GOAL OF THE EXERCISE: Exactly the lines from the one containing "The width and" through the final line of the data below, with pictures omitted, make up the answer.

[EXTRACTED RECORDS]

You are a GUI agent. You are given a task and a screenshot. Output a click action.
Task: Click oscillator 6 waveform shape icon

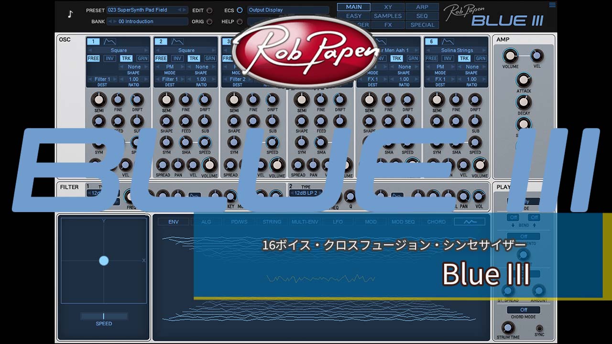pyautogui.click(x=448, y=42)
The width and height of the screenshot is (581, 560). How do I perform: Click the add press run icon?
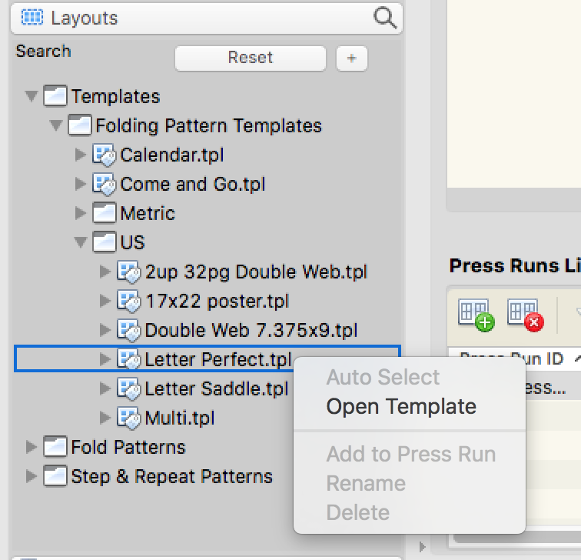(476, 315)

[/EXTRACTED RECORDS]

SOLUTION:
The width and height of the screenshot is (581, 560). How do I perform: Click the add press run icon?
(476, 315)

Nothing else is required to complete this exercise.